Functional factor binding is enriched in enhancer chromatin states

First, focusing only on the binding sites classified using the DNase-seq data (which were assigned to a specific instance of the binding motif, unlike the ChIP data), we examined sequence features that might distinguish functional binding. In particular, we considered whether binding at conserved sites was more likely to be functional (estimating conservation by using PhastCons 46 way placental scores [28]) and we also considered whether binding sites that better matched the known PWM for the factor were more likely to be functional. Interestingly, we did not observe a significant shift in the conservation of functional binding sites (Wilcoxon rank sum P = 0.34), but we did observe that binding around differentially expressed genes occurred at sites that were significantly better matches to the canonical binding motif (P<10−8), although the absolute difference in PWM score was very small.
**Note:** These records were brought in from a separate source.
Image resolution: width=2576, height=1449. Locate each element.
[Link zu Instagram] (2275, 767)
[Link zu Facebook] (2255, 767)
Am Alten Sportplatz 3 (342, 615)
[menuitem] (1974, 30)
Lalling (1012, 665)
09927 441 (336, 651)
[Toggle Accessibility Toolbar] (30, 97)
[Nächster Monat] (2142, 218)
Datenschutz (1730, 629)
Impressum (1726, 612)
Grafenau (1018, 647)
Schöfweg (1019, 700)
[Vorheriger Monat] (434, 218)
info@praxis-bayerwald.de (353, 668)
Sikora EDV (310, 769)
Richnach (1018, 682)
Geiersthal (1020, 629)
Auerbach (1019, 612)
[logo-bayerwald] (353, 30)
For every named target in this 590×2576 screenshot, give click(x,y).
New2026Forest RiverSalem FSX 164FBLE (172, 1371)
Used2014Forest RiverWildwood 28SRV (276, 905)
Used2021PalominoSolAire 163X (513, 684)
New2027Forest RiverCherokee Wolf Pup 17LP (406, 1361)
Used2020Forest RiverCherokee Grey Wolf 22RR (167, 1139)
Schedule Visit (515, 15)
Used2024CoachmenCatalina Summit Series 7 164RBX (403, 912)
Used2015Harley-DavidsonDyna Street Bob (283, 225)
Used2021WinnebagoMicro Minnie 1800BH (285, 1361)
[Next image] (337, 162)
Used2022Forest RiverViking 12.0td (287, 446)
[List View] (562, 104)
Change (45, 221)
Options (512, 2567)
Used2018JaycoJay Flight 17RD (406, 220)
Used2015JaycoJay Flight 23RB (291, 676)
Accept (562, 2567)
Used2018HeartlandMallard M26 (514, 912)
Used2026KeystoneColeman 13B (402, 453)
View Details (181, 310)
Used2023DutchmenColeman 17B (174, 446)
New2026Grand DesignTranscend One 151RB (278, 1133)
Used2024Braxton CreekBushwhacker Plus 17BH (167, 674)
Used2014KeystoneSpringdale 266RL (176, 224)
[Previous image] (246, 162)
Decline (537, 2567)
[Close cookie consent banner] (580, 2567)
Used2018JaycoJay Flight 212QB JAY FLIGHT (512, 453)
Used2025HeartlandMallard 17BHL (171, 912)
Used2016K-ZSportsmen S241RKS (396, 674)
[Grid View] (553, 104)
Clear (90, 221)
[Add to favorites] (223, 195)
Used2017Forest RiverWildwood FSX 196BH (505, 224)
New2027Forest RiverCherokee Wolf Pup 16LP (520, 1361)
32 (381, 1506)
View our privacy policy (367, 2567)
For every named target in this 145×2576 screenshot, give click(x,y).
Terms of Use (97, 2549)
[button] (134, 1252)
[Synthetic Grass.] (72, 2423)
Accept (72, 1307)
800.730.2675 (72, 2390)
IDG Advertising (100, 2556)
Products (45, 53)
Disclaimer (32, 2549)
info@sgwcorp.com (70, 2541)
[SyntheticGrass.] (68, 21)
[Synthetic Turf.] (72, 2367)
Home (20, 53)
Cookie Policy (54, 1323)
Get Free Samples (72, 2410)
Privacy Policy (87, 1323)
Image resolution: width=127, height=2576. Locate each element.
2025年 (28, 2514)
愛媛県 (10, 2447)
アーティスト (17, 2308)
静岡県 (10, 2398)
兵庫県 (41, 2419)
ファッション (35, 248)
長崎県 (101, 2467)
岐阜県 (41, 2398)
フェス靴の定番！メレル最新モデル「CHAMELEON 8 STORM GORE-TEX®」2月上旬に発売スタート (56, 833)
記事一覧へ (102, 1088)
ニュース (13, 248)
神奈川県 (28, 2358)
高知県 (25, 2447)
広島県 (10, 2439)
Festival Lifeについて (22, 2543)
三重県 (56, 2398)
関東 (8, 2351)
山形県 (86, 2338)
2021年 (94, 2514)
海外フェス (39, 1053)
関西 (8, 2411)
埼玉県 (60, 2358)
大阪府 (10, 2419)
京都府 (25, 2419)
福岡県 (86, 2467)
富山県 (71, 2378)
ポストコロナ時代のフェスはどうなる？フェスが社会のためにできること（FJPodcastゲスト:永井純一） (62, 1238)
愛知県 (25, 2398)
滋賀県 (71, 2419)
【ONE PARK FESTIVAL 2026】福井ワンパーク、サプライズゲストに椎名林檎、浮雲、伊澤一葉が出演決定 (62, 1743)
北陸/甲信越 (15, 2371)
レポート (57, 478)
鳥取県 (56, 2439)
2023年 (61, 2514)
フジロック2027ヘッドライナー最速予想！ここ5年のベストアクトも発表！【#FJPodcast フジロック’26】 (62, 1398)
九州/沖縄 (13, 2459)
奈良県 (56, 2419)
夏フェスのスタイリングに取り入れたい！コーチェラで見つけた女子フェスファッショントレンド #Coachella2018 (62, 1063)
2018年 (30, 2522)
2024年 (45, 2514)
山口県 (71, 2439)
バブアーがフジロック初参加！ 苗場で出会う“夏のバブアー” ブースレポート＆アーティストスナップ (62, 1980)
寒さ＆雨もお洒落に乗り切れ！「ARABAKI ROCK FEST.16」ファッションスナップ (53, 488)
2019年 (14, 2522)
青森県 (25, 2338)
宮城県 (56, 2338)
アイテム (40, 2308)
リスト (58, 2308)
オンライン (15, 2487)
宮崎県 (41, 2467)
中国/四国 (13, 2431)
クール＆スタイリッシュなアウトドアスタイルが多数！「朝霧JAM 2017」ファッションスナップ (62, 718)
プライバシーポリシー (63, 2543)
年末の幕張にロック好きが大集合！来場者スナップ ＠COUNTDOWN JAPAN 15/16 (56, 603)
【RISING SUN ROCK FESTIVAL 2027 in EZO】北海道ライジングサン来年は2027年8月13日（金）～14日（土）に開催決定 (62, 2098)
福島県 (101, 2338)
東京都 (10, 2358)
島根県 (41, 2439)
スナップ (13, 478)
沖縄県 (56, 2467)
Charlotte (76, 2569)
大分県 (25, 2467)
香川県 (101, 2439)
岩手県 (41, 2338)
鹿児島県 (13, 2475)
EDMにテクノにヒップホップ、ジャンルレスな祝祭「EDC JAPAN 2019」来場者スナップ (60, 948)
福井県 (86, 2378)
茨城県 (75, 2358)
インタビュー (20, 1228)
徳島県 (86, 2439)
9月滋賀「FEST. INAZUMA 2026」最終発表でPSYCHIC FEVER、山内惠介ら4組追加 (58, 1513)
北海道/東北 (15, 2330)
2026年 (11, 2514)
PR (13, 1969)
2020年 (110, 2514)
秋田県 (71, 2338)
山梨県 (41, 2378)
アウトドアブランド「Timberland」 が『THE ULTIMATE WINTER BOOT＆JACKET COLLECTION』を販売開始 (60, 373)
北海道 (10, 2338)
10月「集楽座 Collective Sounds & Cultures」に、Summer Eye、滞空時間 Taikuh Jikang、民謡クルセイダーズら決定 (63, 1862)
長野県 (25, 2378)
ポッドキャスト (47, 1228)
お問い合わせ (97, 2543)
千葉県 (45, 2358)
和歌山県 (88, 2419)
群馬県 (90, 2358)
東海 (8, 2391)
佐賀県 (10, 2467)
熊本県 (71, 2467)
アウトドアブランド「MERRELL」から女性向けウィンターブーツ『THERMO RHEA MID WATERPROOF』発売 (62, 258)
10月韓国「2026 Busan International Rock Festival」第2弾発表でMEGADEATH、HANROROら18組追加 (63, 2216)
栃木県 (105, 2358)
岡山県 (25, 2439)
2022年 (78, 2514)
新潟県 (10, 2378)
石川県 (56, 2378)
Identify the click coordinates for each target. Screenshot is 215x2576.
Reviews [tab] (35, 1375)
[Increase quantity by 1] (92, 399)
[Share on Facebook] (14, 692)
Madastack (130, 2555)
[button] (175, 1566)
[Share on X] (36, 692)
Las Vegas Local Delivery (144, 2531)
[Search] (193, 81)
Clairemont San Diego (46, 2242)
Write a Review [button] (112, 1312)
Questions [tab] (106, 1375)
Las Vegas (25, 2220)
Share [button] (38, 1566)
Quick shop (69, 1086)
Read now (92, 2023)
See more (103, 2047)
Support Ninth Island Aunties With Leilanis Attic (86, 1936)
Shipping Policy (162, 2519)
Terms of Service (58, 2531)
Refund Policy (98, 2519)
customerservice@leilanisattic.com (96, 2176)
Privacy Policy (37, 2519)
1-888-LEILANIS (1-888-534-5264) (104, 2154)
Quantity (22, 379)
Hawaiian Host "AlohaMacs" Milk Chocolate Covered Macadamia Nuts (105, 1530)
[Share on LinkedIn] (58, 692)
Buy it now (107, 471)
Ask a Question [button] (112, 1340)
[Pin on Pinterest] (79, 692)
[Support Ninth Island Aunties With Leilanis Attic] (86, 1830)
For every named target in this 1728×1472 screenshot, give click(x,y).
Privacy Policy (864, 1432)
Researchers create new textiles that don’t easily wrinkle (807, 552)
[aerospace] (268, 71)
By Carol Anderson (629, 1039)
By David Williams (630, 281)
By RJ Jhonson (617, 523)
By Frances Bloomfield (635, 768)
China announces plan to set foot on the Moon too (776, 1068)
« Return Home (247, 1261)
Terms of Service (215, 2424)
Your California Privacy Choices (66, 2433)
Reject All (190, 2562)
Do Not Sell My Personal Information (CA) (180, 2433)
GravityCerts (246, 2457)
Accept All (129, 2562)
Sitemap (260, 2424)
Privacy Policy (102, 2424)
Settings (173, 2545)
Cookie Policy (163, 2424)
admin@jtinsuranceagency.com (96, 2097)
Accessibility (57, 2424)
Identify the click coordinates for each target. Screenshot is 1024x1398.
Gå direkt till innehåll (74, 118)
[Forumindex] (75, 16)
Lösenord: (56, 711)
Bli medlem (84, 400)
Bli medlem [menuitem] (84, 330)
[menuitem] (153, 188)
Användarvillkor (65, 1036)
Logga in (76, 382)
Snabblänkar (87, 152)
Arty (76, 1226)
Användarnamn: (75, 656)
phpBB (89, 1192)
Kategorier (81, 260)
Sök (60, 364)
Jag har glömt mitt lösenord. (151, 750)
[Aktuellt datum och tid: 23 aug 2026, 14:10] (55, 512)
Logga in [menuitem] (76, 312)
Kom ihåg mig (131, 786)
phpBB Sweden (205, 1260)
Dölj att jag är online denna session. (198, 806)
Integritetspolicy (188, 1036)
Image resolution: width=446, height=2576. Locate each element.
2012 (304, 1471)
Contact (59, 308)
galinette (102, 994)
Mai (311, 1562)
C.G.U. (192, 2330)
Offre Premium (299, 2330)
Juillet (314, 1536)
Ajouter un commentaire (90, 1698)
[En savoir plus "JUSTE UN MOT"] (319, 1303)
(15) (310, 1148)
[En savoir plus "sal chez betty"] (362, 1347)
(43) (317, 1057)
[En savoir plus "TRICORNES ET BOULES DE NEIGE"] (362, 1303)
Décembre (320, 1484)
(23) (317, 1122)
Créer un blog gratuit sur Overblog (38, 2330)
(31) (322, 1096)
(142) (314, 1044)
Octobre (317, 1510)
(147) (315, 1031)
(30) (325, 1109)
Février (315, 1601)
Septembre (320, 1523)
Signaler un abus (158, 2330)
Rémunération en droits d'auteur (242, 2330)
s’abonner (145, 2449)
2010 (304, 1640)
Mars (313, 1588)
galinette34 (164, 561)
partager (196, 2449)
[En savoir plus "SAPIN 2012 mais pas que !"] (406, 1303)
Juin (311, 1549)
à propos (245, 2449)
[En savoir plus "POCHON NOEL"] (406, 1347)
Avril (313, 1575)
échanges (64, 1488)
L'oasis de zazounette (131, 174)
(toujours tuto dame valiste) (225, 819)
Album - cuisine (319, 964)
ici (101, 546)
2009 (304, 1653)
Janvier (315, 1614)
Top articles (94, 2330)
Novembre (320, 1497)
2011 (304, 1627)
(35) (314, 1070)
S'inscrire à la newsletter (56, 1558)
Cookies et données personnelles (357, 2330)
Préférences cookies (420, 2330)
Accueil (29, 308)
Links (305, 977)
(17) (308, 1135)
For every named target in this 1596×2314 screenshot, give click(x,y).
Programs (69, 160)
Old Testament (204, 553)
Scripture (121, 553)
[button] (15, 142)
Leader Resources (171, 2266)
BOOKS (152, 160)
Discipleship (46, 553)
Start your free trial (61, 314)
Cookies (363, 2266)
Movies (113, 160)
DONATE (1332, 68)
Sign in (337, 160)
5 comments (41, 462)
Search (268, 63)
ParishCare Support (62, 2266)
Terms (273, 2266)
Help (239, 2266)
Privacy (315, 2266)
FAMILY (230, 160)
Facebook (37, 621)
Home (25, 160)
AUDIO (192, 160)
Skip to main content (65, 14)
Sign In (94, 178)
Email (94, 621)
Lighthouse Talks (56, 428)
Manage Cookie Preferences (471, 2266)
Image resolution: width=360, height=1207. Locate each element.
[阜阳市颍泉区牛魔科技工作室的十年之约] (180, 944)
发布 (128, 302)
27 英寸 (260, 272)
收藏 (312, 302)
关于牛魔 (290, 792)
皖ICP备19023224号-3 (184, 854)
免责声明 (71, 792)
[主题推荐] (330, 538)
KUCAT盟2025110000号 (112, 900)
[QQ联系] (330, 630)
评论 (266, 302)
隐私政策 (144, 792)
Next, considering bound targets determined from either the ChIP-seq or DNase-seq data, we observed that differentially expressed genes were associated with both a higher number of binding events for the relevant factors within 10 kb of the TSS (P<10−16; Figure 4A) as well as with a larger number of different binding factors (considering the siRNA-targeted factor and any TFs that were DE in the knockdown; P<10−16; Figure 4B). We hoped to distinguish between coordinated co-regulation of the factors and generally higher levels of binding nearby differentially expressed genes. To do so, we asked whether the genes differentially expressed in common between any two knockdown experiments were more likely to be co-occupied by the same transcription factors (considering only transcription factors whose expression was affected by the knockdown). Binning all pairwise comparisons between knockdown experiments based on the fraction of differentially expressed transcription factors in common, we observed that enrichment for functional co-occupancy increased proportionally to the fraction of TFs in common (Figure 4C). This suggests that co-regulation is at least partially responsible for the increased numbers of factors binding near differentially expressed genes.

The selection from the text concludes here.